I’m a cancel kid in recovery, you could say
Intro 1 cont'd: I hope you continue to create loudly
From my book Unsolicited Advice: The Canceled Memoir of a Consent Educator
I remember in 2017 when men with massive amounts of power who’d been systematically abusing that power, often through sex, and who’d been protected by various institutions were being publicly fired nearly daily, thinking it was amazing that victims were able to finally have a voice. We called this Cancelation. And then, something shifted. Nuance crept in. Not all these stories were the same. Harvey Weinstein, Louis CK, Aziz Ansari… I quickly began to wonder how any of these men could redeem themselves, what rehabilitation might look like, and who would be willing to do that work.
But Cancelation changed. It went from a way to take down giant fish who’d never faced consequences for longstanding patterns of abuse, to a way that people were turning against their neighbors. It became exile, banishment, for a 10-year old tweet, for a slip of the tongue, for ignorance, for anything anyone could take issue with, for anything you’ve ever said or done. Instead of saying, “I don’t get along with so-and-so,” or, “I had a bad experience with them,” many were taking to the internet to deem an individual evil, bad, despicable, or spreading vile rumors about them so they’d be banned from various community spaces, lose work, lose friends. People would be labeled a monster, a horrible person, or sexist, racist, homophobic, ableist, a narcissist, or anything else, which often left me wondering, “Whatever happened to regular, old not getting along?”

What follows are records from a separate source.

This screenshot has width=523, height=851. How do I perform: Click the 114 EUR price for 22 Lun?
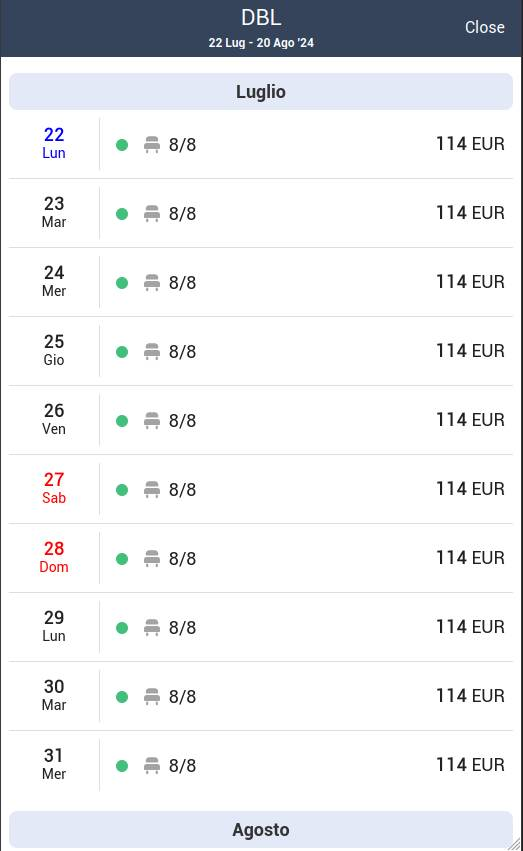[x=470, y=144]
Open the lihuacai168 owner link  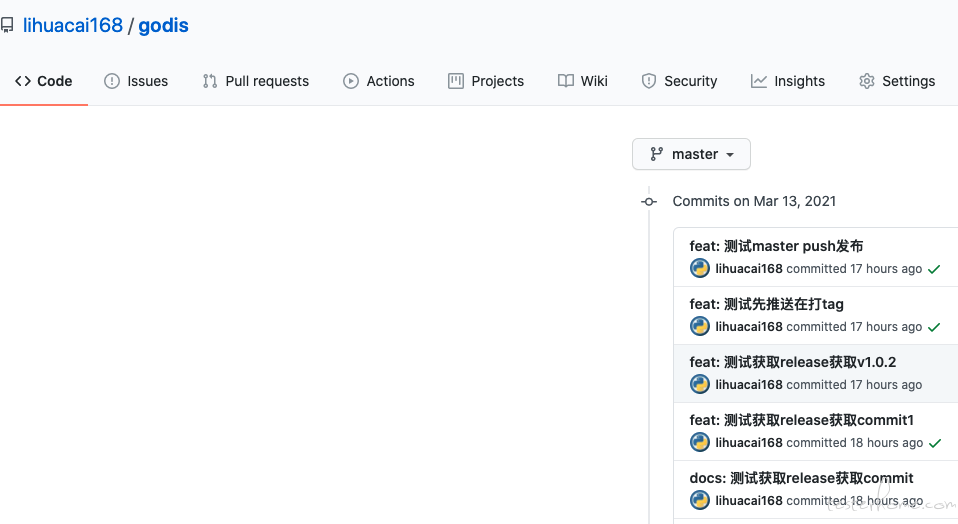[x=73, y=26]
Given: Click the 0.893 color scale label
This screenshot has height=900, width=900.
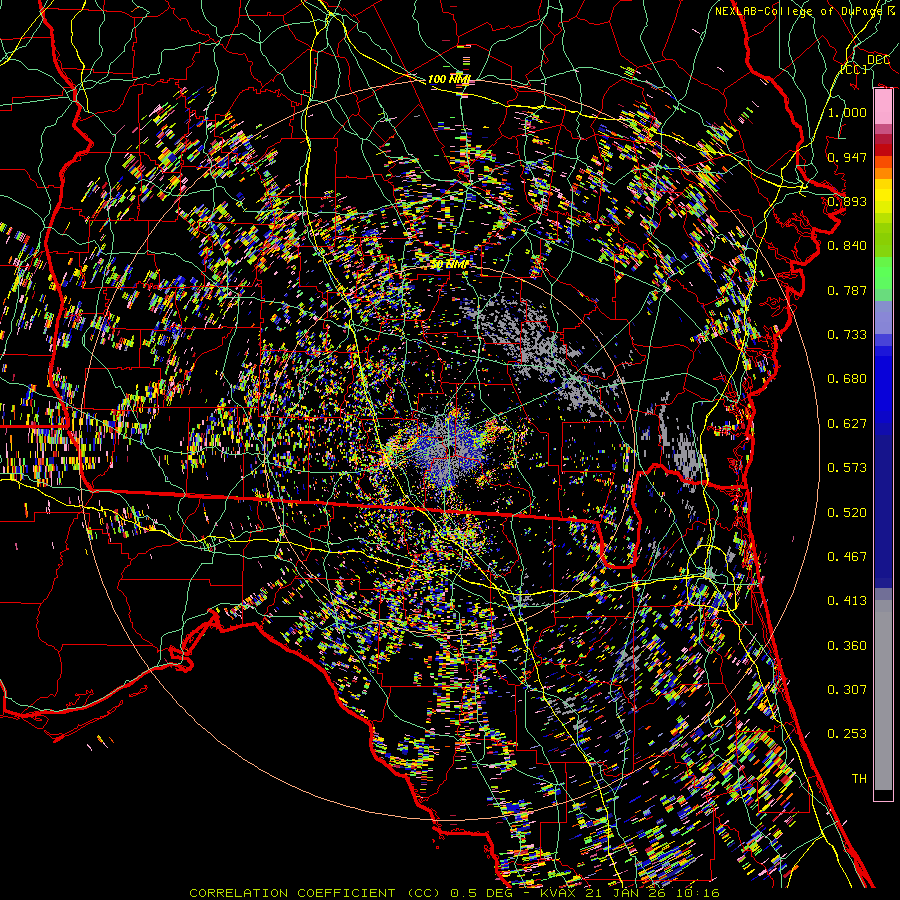Looking at the screenshot, I should [x=847, y=201].
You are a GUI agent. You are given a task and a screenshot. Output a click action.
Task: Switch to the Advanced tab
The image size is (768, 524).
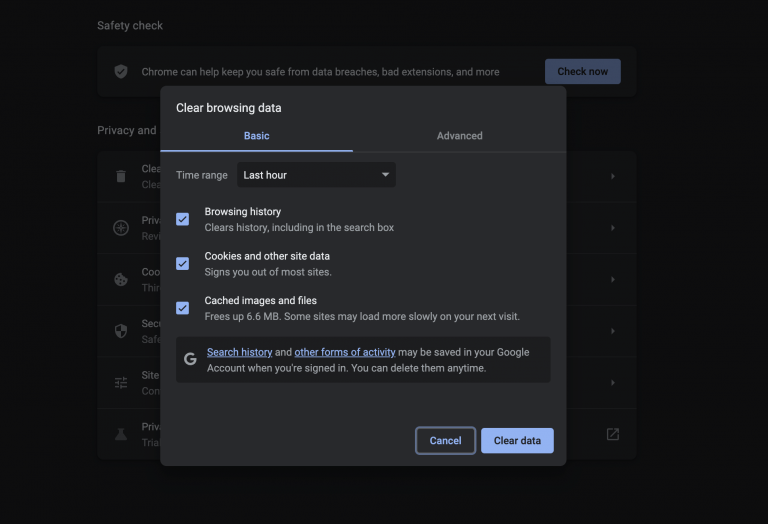[x=459, y=136]
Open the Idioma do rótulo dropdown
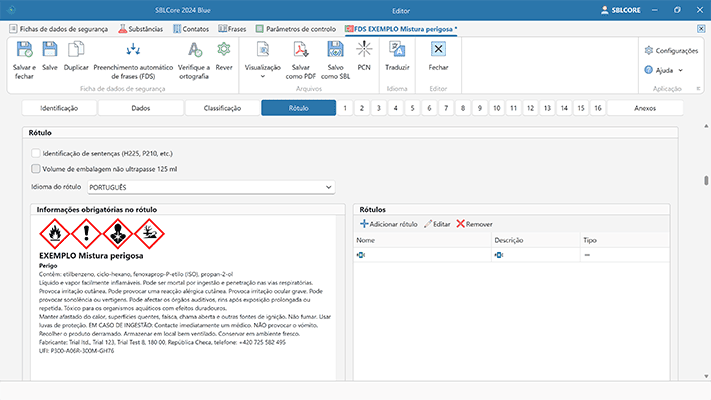 pyautogui.click(x=209, y=186)
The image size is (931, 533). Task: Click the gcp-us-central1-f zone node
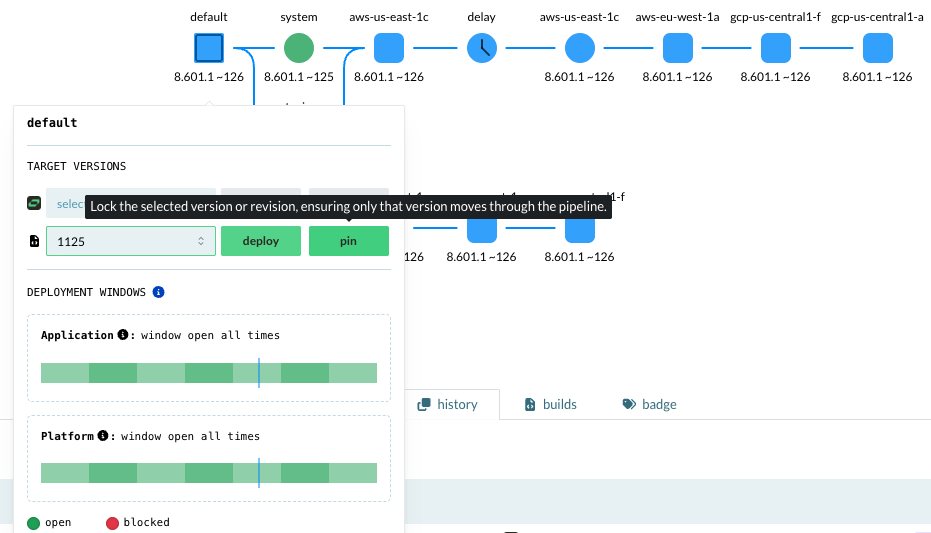(x=776, y=48)
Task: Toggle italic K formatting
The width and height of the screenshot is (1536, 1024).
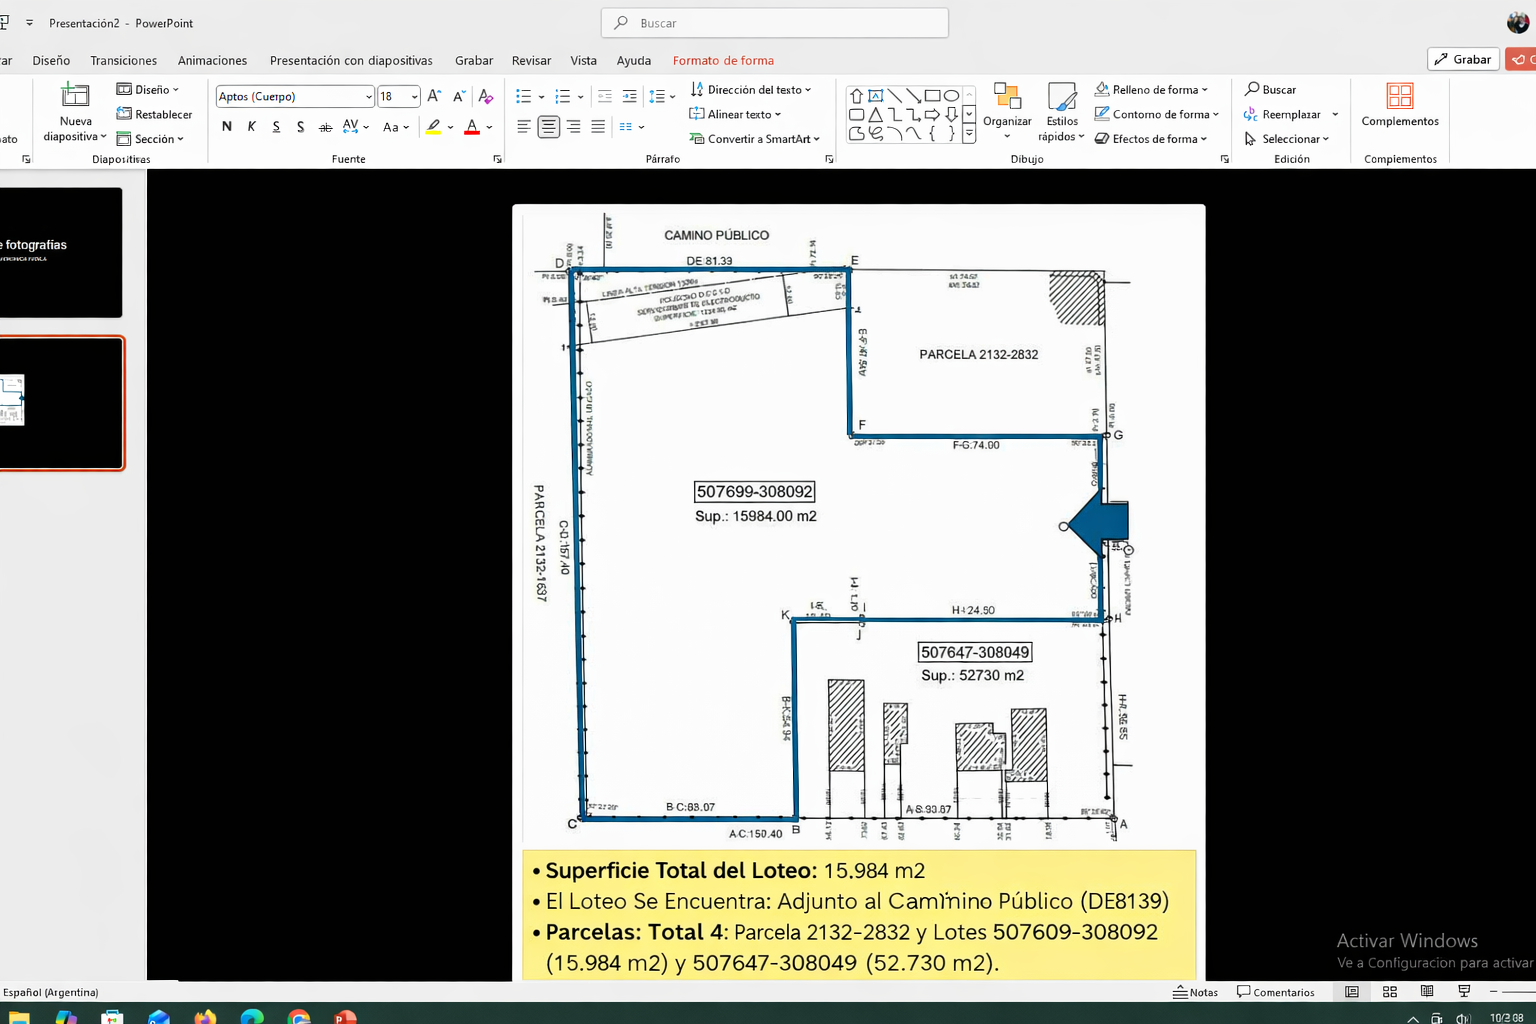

One of the most sinister things about what we call Cancel Culture is the way those witnessing a cancelation develop secondhand fear. Some people close to me told me that seeing what was happening to me made them, too, want to hide and go quiet. I developed my own acute fear of cancelation due to witnessing my friend and colleague’s very public cancelation a few years ago. I remember thinking, “If this is happening to her, this could happen to me. To anyone.” The harm ripples and reverberates outward, spreading fear and doubt. The preemptive, self-inflicted silencing of these voices that need and deserve to be heard is, to me, a tragedy.
I’d been writing about Cancel Culture and critiquing how the Left polices each other more than they’re willing to build bridges that lead to concrete structural and systemic change for quite some time before my book got canceled. My editor knew this; we talked about it often at our bi-weekly meetings over the nearly two years we worked on this book together. In my work as a consent educator, I ask students and Instagram followers again and again to consider how they, too, cause harm; how they want to be treated when they make mistakes; what they can control and what they can’t; how they’ve sought to punish people in their lives and participated in carceral thinking. I say again and again, “Interpret me,” “Form your own opinion,” “Think for yourself.” My work is philosophical, not psychological or scientific. Disagree, argue, forge your own inner Politic, start your own account, write your own story.